Nextstrain build pipeline for the WestNile 4K Project

This is the repository used to build nextstrain.org/WNV/NA

This repository contains the steps to use augur to build the WNV/NA dataset.

Installation / Set-Up

Install conda
Install augur (and its dependencies) into a conda environment

git clone [email protected]:nextstrain/augur.git # the nextstrain bioinformatics toolkit
cd augur
conda env create -f environment.yml
export NCBI_EMAIL=<YOUR_EMAIL_HERE>

This creates the conda environment augur which we must be in for all remaining steps

Enable the conda environment

source activate augur

Install auspice

conda install -c conda-forge nodejs
npm install --global auspice

Clone this repository

git clone [email protected]:grubaughlab/WNV-nextstrain.git
cd WNV-nextstrain

Check augur & auspice are installed:

augur -h
auspice -h

File Structure

Snakefile - contains the augur / WNV-custom steps to run the build. Each snakemake command can be run as a bash command on it's own, but we use snakemake to simplify things.
./data/* - the input files (private, and not committed to github). You are responsible for creating the two required files here: ./data/full_dataset.fasta and ./data/headers.csv (these are referenced in the Snakefile).
./scripts/* custom WNV scripts. Called by commands in the `Snakefile.
./results/ augur will produce a number of (intermediate) files including the alignment, newick trees etc. Not committed to github.
./auspice/ will contain the JSONs necessary for visualisation by auspice.

Run the build

The Snakefile details each step in the buil (See that file for the specifics). As such, it should be as simple as running

snakemake clean # remove any files from a previous build
snakemake # run the build pipeline.
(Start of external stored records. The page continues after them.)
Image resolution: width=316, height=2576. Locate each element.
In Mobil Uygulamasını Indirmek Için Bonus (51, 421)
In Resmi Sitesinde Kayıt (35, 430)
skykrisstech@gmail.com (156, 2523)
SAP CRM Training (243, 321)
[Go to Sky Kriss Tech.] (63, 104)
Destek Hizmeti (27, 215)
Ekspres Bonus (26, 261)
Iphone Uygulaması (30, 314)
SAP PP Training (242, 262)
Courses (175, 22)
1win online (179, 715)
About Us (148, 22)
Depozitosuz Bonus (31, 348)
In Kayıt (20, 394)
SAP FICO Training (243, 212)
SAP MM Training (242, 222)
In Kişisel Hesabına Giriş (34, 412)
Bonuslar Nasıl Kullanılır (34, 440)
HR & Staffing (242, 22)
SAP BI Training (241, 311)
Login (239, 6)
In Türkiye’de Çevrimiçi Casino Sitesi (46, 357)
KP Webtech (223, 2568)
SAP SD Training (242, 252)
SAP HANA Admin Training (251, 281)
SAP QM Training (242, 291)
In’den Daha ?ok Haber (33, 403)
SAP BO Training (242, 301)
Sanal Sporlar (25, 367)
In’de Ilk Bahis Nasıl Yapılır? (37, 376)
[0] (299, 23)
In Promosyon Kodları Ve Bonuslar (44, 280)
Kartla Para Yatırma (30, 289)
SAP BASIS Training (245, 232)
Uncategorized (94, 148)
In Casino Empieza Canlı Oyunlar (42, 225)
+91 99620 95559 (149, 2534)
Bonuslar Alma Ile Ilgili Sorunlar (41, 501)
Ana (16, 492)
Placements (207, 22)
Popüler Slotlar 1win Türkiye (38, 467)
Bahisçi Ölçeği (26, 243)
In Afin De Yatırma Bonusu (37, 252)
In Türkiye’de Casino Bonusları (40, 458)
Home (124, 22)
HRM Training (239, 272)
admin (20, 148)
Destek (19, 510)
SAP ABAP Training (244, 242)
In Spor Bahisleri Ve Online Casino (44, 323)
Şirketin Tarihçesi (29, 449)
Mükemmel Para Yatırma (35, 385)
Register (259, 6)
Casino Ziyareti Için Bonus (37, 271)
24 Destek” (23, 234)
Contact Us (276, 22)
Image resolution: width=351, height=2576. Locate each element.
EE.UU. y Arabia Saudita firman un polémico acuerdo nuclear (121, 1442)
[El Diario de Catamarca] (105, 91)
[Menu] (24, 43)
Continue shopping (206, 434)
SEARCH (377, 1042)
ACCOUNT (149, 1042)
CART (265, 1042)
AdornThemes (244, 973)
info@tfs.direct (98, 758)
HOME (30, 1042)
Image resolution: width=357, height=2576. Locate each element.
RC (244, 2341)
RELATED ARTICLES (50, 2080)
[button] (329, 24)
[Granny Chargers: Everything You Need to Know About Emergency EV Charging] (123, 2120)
Takes about 40min

and the entire build will run through.

It's worth explaining some of the commands here, many of which are quick and can be re-run on their own to change the output. (For instance, changing colours doesn't require you to re-run the tree building steps.)

The commands listed will re-run just those steps -- so it's best to have run through the entire Snakefile before tweaking steps. Note that you'll also have to run snakemake --printshellcmds --force export to regenerate the auspice JSONs for viewing.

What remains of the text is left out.